Advertisement

Predators continue to roll with win over Jets

WINNIPEG, Manitoba -- Carter Hutton may have been wearing a Nashville Predators jersey in Winnipeg on Sunday night, but he didn't feel like he was in enemy territory.

The 27-year-old won his first-ever game as an NHL goaltender, kicking out 38 shots in a 3-1 victory at MTS Centre. The Thunder Bay, Ontario, native was cheered on by about 30 family members and friends, most notably his parents.

"It was the first game they got to see me play in the NHL. I'm sure they're pretty excited right now," Hutton said. "Playing behind Pekka (Rinne), he's a world-class goalie, so when I do get a chance to play, I need to find ways to win hockey games. That's what they brought me in for."

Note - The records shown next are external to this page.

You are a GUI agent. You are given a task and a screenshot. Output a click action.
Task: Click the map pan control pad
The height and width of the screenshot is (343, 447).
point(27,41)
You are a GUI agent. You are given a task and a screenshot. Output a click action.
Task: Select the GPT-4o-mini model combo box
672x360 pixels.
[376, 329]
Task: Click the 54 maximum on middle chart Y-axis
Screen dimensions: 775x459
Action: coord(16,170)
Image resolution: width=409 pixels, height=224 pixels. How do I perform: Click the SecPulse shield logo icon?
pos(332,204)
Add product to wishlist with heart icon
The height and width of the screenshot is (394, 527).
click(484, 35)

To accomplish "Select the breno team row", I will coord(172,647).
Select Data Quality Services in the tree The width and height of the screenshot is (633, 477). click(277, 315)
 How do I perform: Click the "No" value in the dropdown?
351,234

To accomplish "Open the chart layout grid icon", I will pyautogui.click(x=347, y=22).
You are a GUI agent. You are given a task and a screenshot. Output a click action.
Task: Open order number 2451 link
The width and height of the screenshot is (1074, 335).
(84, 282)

Sunday's win was the second in 24 hours for the Predators, who defeated the Montreal Canadiens 2-1 at the Bell Centre Saturday night. With the win, the Predators improve to 5-3-1 while the Jets fall to 4-5-0.

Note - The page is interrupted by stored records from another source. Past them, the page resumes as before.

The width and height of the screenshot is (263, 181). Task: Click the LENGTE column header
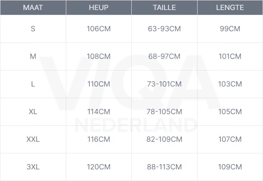pos(230,8)
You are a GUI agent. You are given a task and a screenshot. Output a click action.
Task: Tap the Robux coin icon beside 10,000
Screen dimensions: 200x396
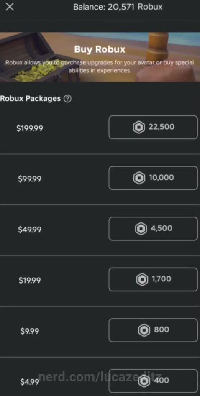[x=139, y=178]
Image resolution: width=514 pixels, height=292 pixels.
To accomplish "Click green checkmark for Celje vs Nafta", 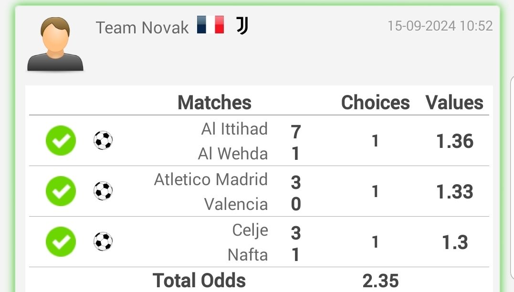I will [61, 241].
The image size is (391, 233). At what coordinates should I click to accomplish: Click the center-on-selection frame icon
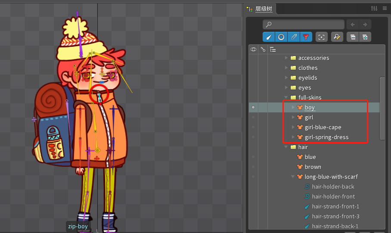(x=321, y=37)
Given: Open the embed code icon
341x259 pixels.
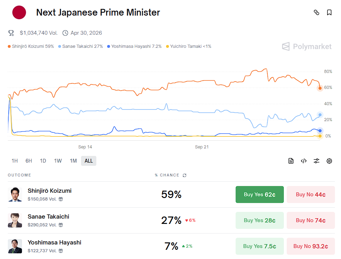Looking at the screenshot, I should point(304,161).
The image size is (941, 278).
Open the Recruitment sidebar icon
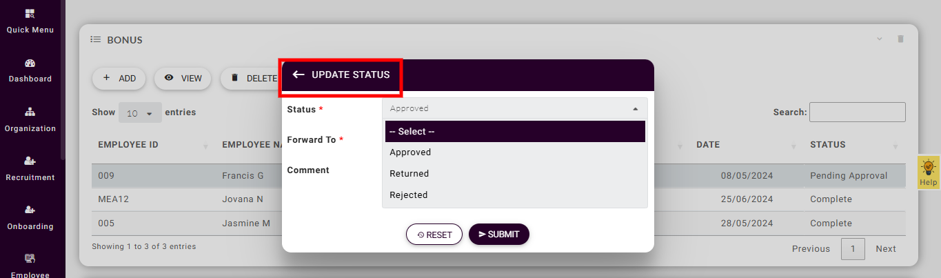click(30, 161)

It was an opportunistic victory against the Jets, to say the least.

Despite having just seven shots on goal in the second period, the Predators found the twine behind Jets goalie Ondrej Pavelec with three of them -- that's a shooting percentage of 43 percent -- and were never really threatened the rest of the way.

They opened the scoring 20 seconds into the middle frame when left winger Eric Nystrom came down on his off wing to rip a short-handed goal just 10 seconds after the Jets went on the power play.

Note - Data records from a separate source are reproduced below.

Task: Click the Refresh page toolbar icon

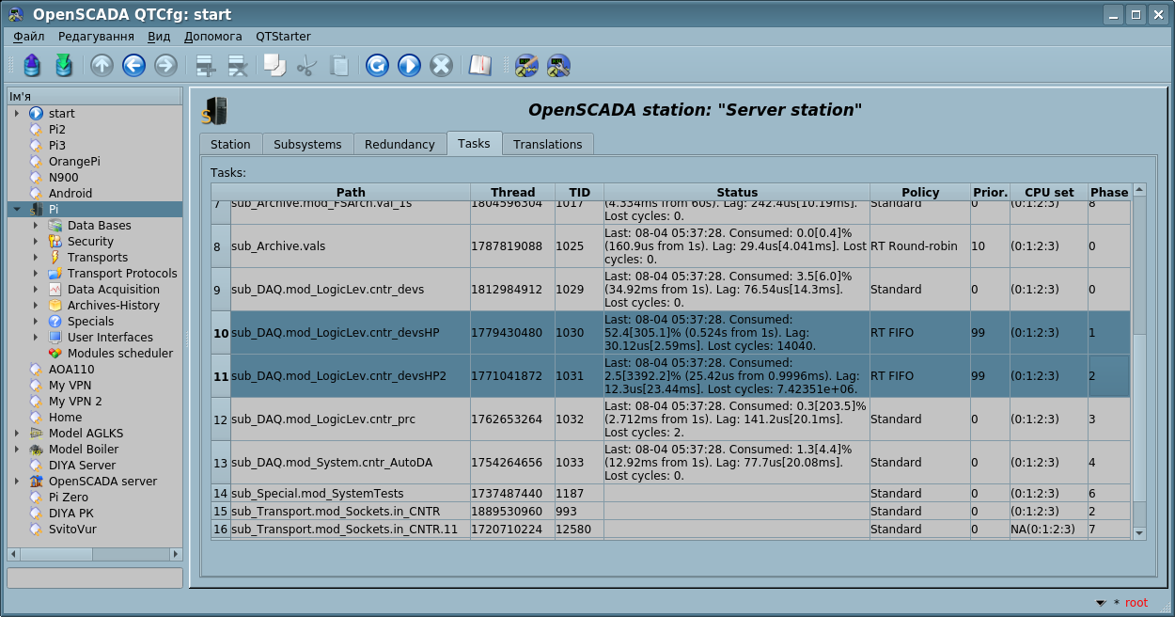Action: point(377,65)
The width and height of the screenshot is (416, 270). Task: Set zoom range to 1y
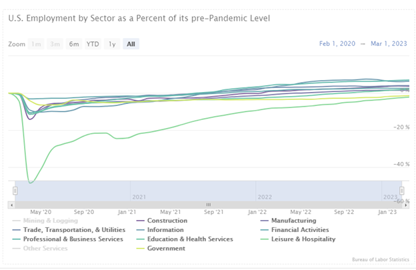click(113, 44)
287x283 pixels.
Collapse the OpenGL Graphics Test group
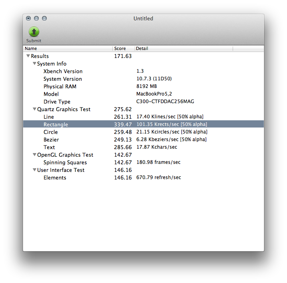(34, 155)

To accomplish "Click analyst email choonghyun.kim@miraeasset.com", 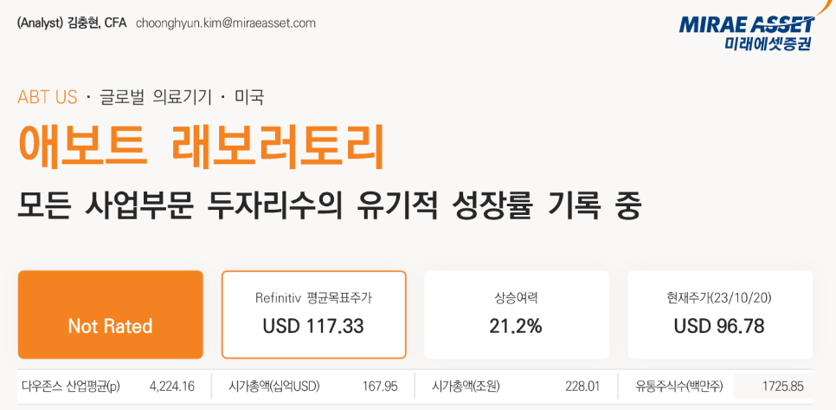I will (226, 23).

They doubled the lead at 12:07 when right winger Patrick Hornqvist scored his third of the season after a botched Jets breakout.

And center Matt Cullen made it 3-0 at 14:57 of the period, just seconds after a cross-checking penalty to Zach Bogosian expired with a wrist shot that found the top of the net.

The Jets broke Hutton's shutout bid at 9:13 of the third period when Evander Kane jammed home his fifth of the season in a goalmouth scramble.

Predators center Colin Wilson, who was born in New York but raised in Winnipeg and also had a sizeable contingent of supporters in the stands, said playing on consecutive nights in different cities isn't as big a deal as people often make it out to be. It comes with the job.

"I think the guys were a little tired but a lot of the guys have played in the league awhile. It's just a back-to-back game," he said.

The local connections for the Predators continued with their coach, Barry Trotz, who was born in Dauphin, Manitoba. He said he was happy with the way his team played, particularly since their body clocks were a little off after their travel the night before.

"We wanted to take the crowd out of it. We wanted to keep them quiet and check well and have a really good first period and we did. That short-handed goal gave us some life," he said.

"Last night, we worked hard and couldn't get a break. If you keep doing the right things over and over, the hockey gods might not reward you today but they might reward you down the road."

The Jets outshot the Predators by a wide margin -- 39 to 26 -- but Jets coach Claude Noel took no comfort in that statistic.

"The shots would be an illusion. We needed to get secondary shots. I didn't think we created a whole lot. We certainly didn't battle hard enough to make the goalie work," he said.

"(The Predators) frustrate you. All they did is dump the puck out and all we did was chase it. We had to find ways to get a forecheck going with better dumps or playing pucks off the goalie and making him work. We didn't have enough ‘A' games out of our group."

Noel also took issue with his team's lackluster emotional level.

"That's what's going to control the game. You can't just play to play. For the first half of the game, we just played to play. You have to be more emotionally connected to the game than just playing to play," he said.

A sure sign that the Predators took the often-deafening MTS Centre crowd of 15,003 out of the game? The biggest cheers of the night through two-and-a-half periods went to the winner of the Kiss Cam promotion, an interview with the Scotia skater who carried the Jets flag around the ice prior to the opening face-off and footage of Dancing Gabe Langlois -- an institution at Winnipeg sporting events for 25 years -- showing off his latest dance moves on the Jumbotron.

Hutton has spent the majority of his professional career in the AHL and ECHL. He played one game with the Chicago Blackhawks last season. Sunday night was his third career NHL start.